→ Reading passage
I doubt it. Suede have gone to great lengths to eradicate all memory of their former guitarist. On Tuesday, you'd really have had to be paying attention to even notice Butler's contribution to Suede's oeuvre. Only five of the songs played were co-written by him. Which is another way of saying: that was the old Suede, this is the new one. Totally different. New songs, new faces and everything. Got it?

There are five members now. But on the latest album Coming Up, the music sounds less grand than it did on the epic Dog Man Star. And less ambitious. Suede don't sound like they could take on the world anymore. They don't sound like they want to. They've surgically removed the "m" from pomp. Which is a good thing. Sort of.

It's not as if there's a Jungle element to their music now - the new songs are archetypal Suede, from the lolling "Europe is Our Playground", on which Richard Oakes's woozy guitar sounded like it had just woken up, to "The Beautiful Ones", where it might have been partying until dawn. Then there was "Saturday Night", where it had clearly been in its bedroom learning the chords to Eric Clapton's "Wonderful Tonight", of all things.

→ Entries drawn from a collection
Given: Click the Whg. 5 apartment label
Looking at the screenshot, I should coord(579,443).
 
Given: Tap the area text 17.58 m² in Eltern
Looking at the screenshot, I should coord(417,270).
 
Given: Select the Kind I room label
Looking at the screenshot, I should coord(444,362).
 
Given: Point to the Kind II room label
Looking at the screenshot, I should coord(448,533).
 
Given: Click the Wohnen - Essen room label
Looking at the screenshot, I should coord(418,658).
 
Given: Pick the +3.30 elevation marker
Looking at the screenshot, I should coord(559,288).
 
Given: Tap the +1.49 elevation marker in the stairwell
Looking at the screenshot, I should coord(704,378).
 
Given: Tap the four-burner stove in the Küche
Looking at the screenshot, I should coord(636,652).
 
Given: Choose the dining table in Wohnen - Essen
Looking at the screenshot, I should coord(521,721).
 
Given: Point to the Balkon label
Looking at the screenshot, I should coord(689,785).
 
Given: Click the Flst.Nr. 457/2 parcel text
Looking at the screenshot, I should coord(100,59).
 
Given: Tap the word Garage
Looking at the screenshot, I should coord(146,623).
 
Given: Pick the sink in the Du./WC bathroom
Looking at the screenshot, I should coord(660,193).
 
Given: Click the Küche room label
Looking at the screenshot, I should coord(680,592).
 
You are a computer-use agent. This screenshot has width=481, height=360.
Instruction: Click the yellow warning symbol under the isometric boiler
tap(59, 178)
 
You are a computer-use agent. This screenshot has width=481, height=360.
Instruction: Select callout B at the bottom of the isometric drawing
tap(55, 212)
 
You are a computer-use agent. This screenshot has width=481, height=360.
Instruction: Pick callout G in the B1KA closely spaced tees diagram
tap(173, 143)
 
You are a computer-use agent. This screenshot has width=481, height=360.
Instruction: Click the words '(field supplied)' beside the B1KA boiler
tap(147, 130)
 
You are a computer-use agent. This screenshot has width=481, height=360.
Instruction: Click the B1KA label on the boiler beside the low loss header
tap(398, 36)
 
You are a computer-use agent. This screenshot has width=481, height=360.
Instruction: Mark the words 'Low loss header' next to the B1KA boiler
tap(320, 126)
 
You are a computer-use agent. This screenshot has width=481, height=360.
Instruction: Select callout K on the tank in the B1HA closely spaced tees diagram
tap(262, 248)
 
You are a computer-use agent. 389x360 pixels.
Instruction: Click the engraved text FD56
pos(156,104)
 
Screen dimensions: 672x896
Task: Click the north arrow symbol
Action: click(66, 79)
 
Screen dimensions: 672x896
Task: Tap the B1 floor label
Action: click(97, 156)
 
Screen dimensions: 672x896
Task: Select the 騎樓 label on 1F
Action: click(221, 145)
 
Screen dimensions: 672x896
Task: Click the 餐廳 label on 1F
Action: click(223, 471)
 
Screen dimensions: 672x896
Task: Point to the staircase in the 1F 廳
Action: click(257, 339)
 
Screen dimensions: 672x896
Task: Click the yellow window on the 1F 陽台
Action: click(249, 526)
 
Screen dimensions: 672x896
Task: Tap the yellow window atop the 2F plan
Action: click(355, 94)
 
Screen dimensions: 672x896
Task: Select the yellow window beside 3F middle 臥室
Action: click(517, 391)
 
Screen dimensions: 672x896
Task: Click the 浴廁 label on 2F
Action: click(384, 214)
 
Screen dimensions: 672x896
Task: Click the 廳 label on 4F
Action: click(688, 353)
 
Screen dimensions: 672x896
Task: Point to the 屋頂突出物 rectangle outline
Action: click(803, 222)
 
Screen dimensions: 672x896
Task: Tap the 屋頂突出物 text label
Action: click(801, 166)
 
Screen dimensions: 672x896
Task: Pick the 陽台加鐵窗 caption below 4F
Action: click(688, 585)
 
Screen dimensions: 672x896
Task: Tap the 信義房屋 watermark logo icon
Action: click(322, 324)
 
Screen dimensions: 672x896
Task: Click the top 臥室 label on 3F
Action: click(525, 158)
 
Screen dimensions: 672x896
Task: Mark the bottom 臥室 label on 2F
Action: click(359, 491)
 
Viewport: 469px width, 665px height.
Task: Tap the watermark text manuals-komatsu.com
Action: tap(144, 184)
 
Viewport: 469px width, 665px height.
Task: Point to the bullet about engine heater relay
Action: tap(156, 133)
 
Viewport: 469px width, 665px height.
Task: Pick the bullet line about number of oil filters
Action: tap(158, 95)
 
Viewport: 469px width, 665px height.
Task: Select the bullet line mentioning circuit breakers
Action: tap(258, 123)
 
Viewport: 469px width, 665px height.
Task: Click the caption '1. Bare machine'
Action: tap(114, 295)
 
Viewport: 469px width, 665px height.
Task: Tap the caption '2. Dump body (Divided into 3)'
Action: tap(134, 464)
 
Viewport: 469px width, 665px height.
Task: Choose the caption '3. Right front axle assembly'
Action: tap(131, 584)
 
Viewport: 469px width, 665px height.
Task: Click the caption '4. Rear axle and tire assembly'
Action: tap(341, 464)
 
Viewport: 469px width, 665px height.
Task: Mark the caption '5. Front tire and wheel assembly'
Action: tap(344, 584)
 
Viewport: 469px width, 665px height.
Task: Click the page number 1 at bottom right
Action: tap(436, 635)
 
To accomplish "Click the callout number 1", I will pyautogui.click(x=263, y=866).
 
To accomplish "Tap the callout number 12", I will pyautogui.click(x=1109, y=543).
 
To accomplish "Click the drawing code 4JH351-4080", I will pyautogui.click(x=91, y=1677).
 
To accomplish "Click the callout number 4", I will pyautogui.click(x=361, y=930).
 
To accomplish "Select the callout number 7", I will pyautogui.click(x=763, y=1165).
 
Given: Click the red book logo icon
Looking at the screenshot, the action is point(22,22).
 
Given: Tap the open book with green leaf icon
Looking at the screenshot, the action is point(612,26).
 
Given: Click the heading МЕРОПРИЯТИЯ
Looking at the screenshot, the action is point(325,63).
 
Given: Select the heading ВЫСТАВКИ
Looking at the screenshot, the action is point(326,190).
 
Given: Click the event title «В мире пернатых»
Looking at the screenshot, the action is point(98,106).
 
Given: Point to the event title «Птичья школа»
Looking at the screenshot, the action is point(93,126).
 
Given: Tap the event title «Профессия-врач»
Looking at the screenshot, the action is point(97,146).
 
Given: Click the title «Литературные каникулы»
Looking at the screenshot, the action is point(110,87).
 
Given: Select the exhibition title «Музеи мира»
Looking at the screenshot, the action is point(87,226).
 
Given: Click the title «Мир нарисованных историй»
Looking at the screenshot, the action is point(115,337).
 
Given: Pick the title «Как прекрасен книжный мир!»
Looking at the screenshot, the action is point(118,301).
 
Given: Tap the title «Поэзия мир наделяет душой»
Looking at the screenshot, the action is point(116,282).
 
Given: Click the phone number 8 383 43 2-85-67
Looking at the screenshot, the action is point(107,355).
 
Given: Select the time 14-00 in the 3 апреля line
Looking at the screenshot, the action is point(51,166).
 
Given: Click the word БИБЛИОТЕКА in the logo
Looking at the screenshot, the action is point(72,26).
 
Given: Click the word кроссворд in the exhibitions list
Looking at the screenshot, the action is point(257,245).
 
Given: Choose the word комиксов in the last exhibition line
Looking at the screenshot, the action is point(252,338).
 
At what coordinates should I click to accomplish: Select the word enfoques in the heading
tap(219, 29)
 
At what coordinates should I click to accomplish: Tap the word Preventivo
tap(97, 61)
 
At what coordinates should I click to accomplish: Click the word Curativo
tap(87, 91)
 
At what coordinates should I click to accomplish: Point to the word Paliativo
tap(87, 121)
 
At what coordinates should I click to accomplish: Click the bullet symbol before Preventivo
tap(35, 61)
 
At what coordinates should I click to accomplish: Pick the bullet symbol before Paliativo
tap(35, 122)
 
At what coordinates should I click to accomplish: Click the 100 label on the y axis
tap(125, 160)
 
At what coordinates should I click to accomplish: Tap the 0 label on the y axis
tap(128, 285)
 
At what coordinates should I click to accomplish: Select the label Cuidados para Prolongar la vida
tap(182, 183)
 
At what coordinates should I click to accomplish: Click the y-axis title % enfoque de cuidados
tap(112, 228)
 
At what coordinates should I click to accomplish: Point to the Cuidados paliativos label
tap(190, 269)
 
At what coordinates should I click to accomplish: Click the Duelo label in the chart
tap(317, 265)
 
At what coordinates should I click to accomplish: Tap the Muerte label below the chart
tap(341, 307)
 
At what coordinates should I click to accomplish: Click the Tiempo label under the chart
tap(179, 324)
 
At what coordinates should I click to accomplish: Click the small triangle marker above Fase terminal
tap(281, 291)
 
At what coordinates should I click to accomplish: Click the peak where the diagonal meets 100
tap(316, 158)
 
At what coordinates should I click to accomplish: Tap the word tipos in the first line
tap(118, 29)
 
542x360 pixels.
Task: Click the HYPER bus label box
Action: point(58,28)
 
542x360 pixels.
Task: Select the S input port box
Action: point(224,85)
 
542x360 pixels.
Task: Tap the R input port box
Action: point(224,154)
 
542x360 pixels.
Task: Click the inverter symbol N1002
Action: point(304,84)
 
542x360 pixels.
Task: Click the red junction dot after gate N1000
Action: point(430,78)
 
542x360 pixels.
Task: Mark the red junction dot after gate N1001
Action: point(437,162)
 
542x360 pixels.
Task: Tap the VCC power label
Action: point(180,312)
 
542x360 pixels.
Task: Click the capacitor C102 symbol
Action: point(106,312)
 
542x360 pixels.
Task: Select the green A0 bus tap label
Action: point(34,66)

→ Set of tasks
[1] In the Suede review, how many of the songs played on Tuesday were co-written by Butler?
[2] Translate this sentence from the Suede review into Spanish: "Suede have gone to great lengths to eradicate all memory of their former guitarist."

→ Task responses
[1] Five

[2] Suede se ha esforzado muchísimo por borrar todo recuerdo de su antiguo guitarrista.